Un projet de taxi volant sans pilote? La NASA répond présent

Xavier Trudeau
Novembre 9, 2017

Uber démarrera aussi les premiers tests en vol de ses taxis volants, pouvant atteindre les 320 km/h, à Los Angeles en 2020.

La firme indique également qu'il s'agit du premier contrat de services formels conclu par la NASA, couvrant l'espace aérien à basse altitude.
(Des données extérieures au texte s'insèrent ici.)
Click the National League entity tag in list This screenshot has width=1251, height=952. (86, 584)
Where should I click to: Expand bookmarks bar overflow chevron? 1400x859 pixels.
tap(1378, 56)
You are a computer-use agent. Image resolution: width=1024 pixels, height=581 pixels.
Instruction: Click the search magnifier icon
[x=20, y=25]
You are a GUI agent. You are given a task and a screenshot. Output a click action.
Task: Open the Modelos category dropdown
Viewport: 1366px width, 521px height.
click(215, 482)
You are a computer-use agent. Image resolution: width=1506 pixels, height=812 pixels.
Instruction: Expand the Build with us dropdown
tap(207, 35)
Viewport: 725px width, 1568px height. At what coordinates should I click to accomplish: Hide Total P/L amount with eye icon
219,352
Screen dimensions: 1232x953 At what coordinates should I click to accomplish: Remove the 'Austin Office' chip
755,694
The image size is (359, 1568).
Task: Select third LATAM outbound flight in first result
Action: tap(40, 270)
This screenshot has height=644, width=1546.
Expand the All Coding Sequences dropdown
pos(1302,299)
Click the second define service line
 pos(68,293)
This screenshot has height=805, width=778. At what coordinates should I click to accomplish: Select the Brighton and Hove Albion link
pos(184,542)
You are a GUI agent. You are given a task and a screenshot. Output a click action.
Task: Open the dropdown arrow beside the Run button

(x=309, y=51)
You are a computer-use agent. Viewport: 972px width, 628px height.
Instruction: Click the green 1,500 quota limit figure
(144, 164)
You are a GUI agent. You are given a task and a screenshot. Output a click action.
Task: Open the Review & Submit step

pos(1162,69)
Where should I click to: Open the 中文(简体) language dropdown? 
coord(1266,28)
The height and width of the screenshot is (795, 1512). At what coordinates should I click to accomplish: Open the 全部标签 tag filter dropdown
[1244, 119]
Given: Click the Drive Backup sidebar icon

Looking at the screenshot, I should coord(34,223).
C'est le but du géant américain Uber qui a dévoilé son projet d'engin volant "100 % électrique", ce mercredi, au Web Summit de Lisbonne.

Uber a partagé le 8 novembre sur sa page YouTube une vidéo montrant une jeune femme commander son "UberAir".

Les taxis aériens pourraient décoller depuis le toit d'immeubles. "Nous y arriverons en produisant ces appareils en masse et de façon automatisée, un peu comme des voitures (avec une conception mécanique simplifiée requérant moins de maintenance), en optimisant leur consommation énergétique, en les exploitant de façon intensive", explique-t-il.

La société envisage de lancer le service avant les Jeux olympiques de 2028 qui auront lieu à Los Angeles.

Une fois cette question réglée, on imagine aisément les avantages de ce système, qui permettrait par exemple d'effectuer le trajet entre l'aéroport de Los Angeles et la salle de spectacles Staples Center en 27 minutes, soit trois fois moins de temps qu'en voiture, promet le dossier de presse.

Il ne faudra pas attendre trop longtemps pour se déplacer en taxi volant.

Ces véhicules à décollage et atterrissage vertical (VTOL) " sont différents des hélicoptères car ils sont beaucoup plus silencieux, sûrs et abordables, et plus respectueux de l'environnement", assure le communiqué.